Connect Will Push Slack Technologies Into Profitability

Advertisement

If you think the teleworking trend is coming to an end, feel free to bet against Slack Technologies (NYSE:WORK) stock. But do so at your own peril.

A Slack (WORK) sign on the company's headquarters in San Francisco, California.

Source: Sundry Photography / Shutterstock.com

Slack has quickly become a must-have application for many companies, with around 638,000 firms around the world using Slack’s platforms as of December.

And that was before the novel coronavirus pandemic made face-to-face collaboration virtually impossible.

Clearly, there’s a need for business tools that keep groups talking even when they’re not in the same room. Slack is here to stay, despite some recent challenges that pushed the stock price down.

WORK Stock at a Glance

No doubt, Slack is having a tough month. WORK stock is down around 20% so far in September, bringing its year-to-date gains to 18%. That’s solid, but not spectacular.

Second-quarter earnings released this month told the story. Revenue and earnings were better than expected, coming in at $215.9 million and $0.00 per share. Analysts had expected revenue of $209.1 million and a loss of 3 cents per share.

The company reported a total of 130,000 paid customers. That represents a 30% increase from the last year. Slack reported that its net dollar retention rate was 125%, meaning that clients were spending 25% more on Slack products than last year, as they added more users or services to their accounts.

Another positive was the growth of Slack Connect, which allows users to collaborate in Slack channels with people in other organizations. That feature will help companies transition away from email and keep more customers working inside the Slack platform, where they can create private and public channels, send direct messages, share documents and have video conferences.

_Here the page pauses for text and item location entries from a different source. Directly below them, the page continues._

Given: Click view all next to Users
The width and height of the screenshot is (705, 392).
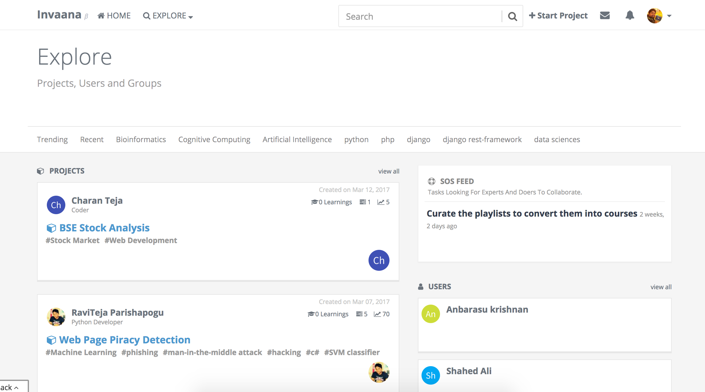Looking at the screenshot, I should (661, 287).
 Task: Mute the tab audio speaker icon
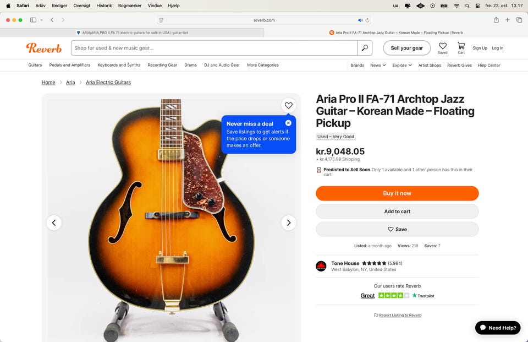point(360,20)
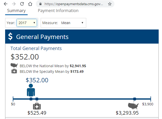Click the dollar sign icon in header
The width and height of the screenshot is (162, 119).
[10, 36]
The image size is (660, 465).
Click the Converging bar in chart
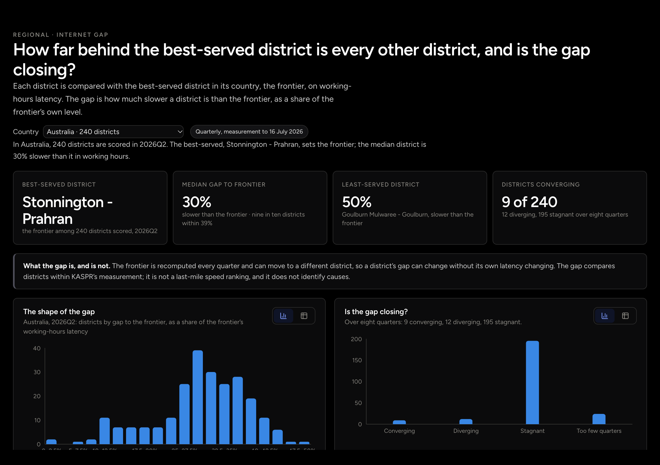point(399,422)
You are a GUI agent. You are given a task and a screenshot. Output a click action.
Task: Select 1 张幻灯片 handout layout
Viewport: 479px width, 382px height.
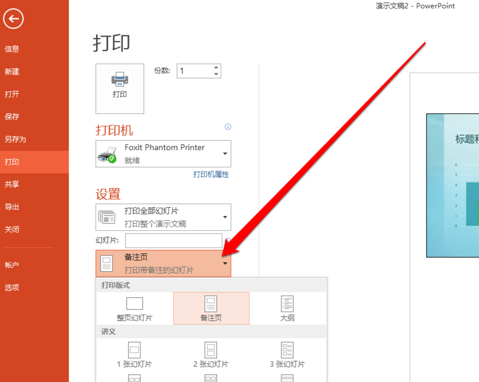pos(134,350)
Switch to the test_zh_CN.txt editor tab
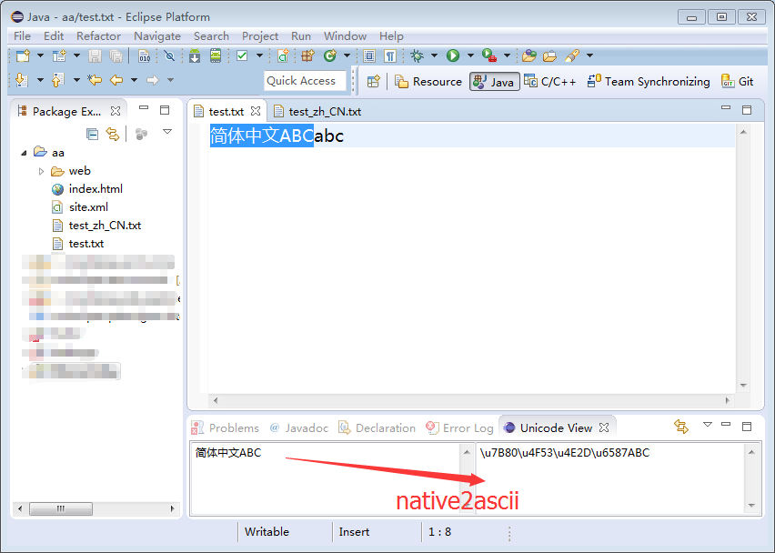This screenshot has height=553, width=775. (x=324, y=111)
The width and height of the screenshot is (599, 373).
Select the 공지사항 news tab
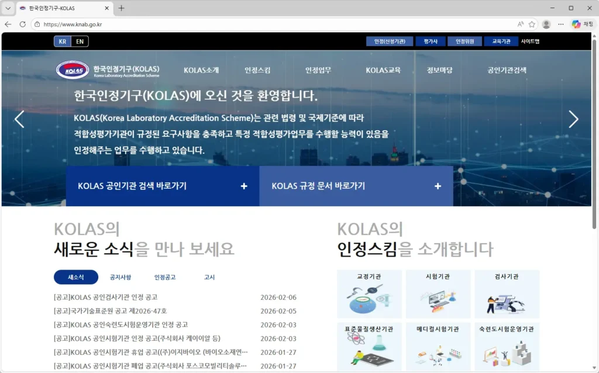(121, 277)
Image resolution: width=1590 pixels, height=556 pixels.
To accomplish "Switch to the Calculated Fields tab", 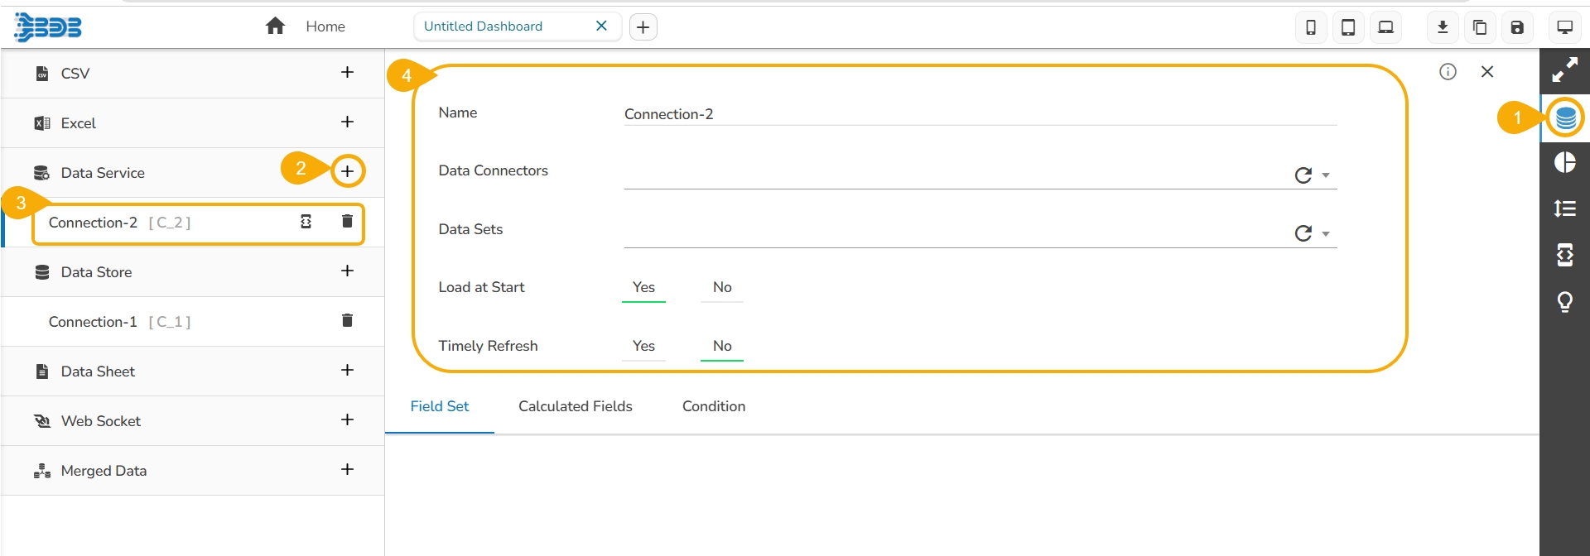I will tap(576, 406).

Slack says it had more than 380,000 endpoint users on Slack Connect at the end of the second quarter, which reflects a 200% year-over-year increase. The platform has 52,000 paid customers, which is an increase of 160%.

“Connect provides a very rare combination in enterprise software, a giant leap forward in both end-user experience and security compliance, where, so often, customers are asked to trade off one for the other,” CEO Stewart Butterfield told analysts in a conference call. “We can provide both.”

Slow Growth in Billings

The biggest headwind for Slack in the second quarter was its slower-than-expected growth in calculated billings. Calculated billings is a growth sales metric that includes changes in deferred revenue.

For the second quarter, Slack reported billings of $218 million that represented a 25% increase year over year. However, that was down from 52% growth in the prior year.

CFO Allen Shim says that billings took a $4 million hit from coronavirus-related concessions to customers who were struggling financially. The company also had “contract duration-related” headwinds during the quarter that brought total concessions for the quarter to $11 million.

Even so, it’s a red flag for investors. Slack showed calculated billings grow 102% in 2018 and by 97% in 2019. It makes some investors pause when that number falls to 25%, and WORK stock fell by 20% after its earnings report.

The Bottom Line

Slack hasn’t had the explosive growth of some video communications stocks during the Covid-19 pandemic, but the company was considered an essential need to hundreds of thousands of businesses that used it, even before the pandemic.

Now that working remotely is in vogue — and probably will continue to be even after a vaccine is released — it will be even more important for companies to use networking and collaboration software.

There’s plenty of competition for Slack in the virtual work environment, but there’s also tremendous opportunity for growth. While Slack has “only” 130,000 paid customers, there are more than 3 million small businesses in the U.S.

Slack is being aggressive in offering free trials of its products and then transitioning those into paid accounts. I’m expecting more profitability from WORK stock in the coming quarters.

WORK stock has a “B” ranking right now in my Portfolio Grader.

On the date of publication, neither Louis Navellier nor the InvestorPlace Research Staff member primarily responsible for this article held (either directly or indirectly) any positions in the securities mentioned in this article.